President Joe Biden’s 2024 budget proposal would deal a massive blow to the already strained American Navy—the White House wants to prematurely retire eight ships and two combat vessels. By taking these ships out of action, the Navy would lose more than 600 vertical launch missile systems—a missile capability that serves as the primary deterrent to Chinese military attacks in the Pacific, according to congressional research provided to the Washington Free Beacon.

“The Biden Administration’s defense budget would hollow out our fleet and scrap Navy radars and missile systems we desperately need to deter China,” Sen. Roger Wicker (R., Miss.), the Senate Armed Services Committee’s ranking member, told the Free Beacon. “Prematurely retiring our ships sends exactly the wrong signal to China as they continue to build their own Navy at a historic pace.”

Biden’s budget would decrease the total number of active Navy ships, retiring at least 11 ships while only requesting the construction of nine new vessels. The Navy currently has 294 battle force ships, far short of the 355 it is required to have by law. Biden’s budget would further reduce this number, according to information about the White House’s 2023 budget proposal codified by Wicker’s office.


How is this supposed to work? Have our navy “identify” as larger and more powerful than it is? Are we to wish capability into existence?

The White House’s budget proposal disregards repeated requests from the Marine Corps for a minimum of 31 amphibious warships—which would serve a critical role in any military conflict with China. Three of these ships are being retired, and the Biden administration is expected to order a “strategic pause” in the purchase of modernized warships, leaving the force below its statutory requirement of 31 ships.

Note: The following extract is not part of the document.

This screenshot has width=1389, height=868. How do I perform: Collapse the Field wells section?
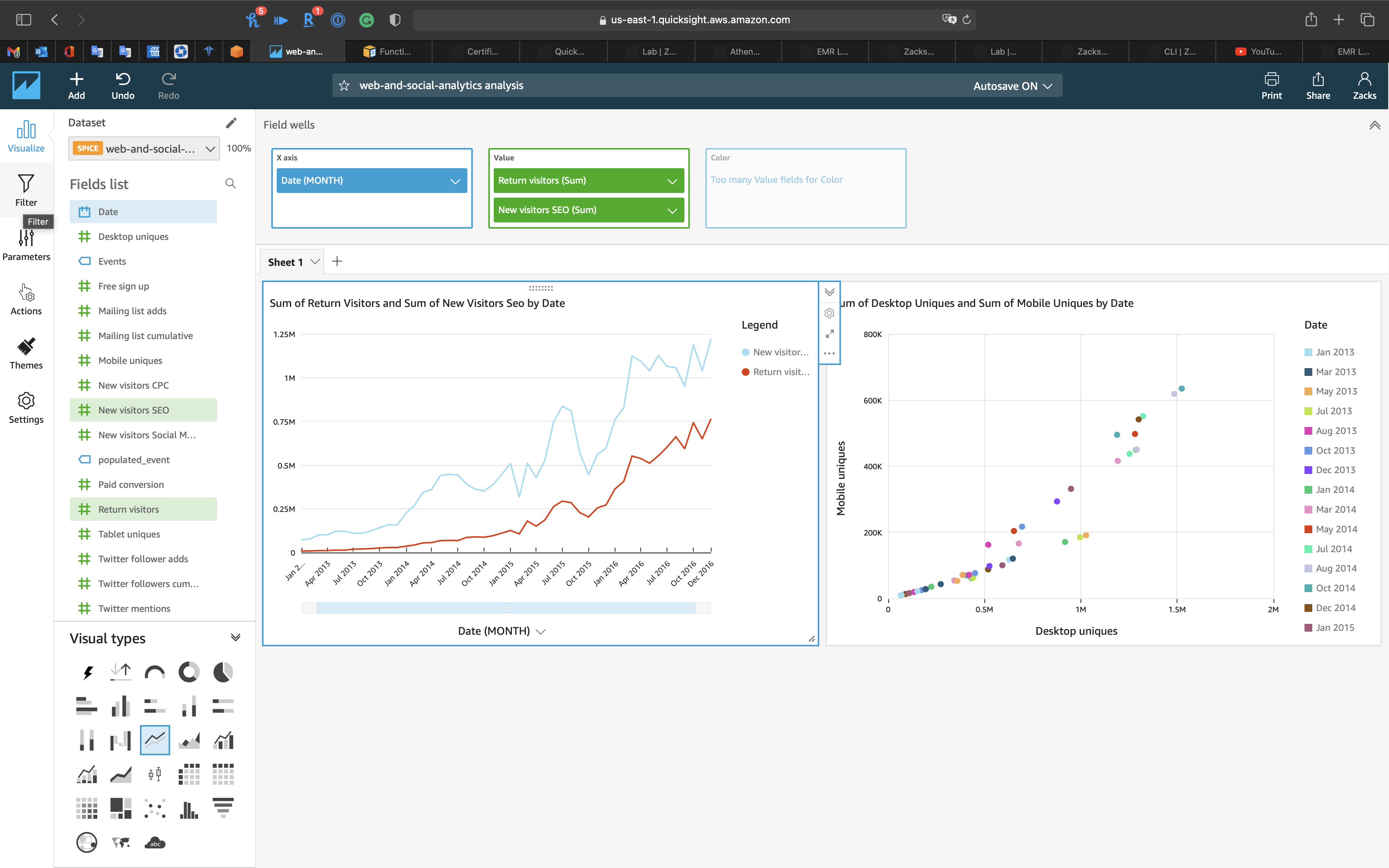pos(1374,125)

Rebeccah Heinrichs, a national security analyst with the Hudson Institute think tank, said the Biden administration “seems to be under the illusion that the PRC will be deterred by strongly worded government reports and joint pressers with allies.”

If we intend to defend Taiwan the only strategy that makes sense is stopping the Chinese before they reach Taiwan’s shores. Any war over the island will be a naval war, and the Chinese are building the weapons platforms they need to win that war.

It’s possible they might not, but the betting would be that they might, and the costs to defend Taiwan would be devastating to all involved. Better to prevent the war by demonstrating the capability to win outright.

Biden doesn’t understand military affairs at all. He has demonstrated that throughout his career, being wrong on everything all the time. We can argue about Ukraine until the cows come home, but even if he is right to pour so much into the conflict he is bleeding dry our weapons caches to do it.


If we go to war with China, we will need those weapons. If you had to choose one war to win it would be Taiwan.

Congress simply must reject Biden’s naval budget. The alternative is to sleepwalk into a war we might lose.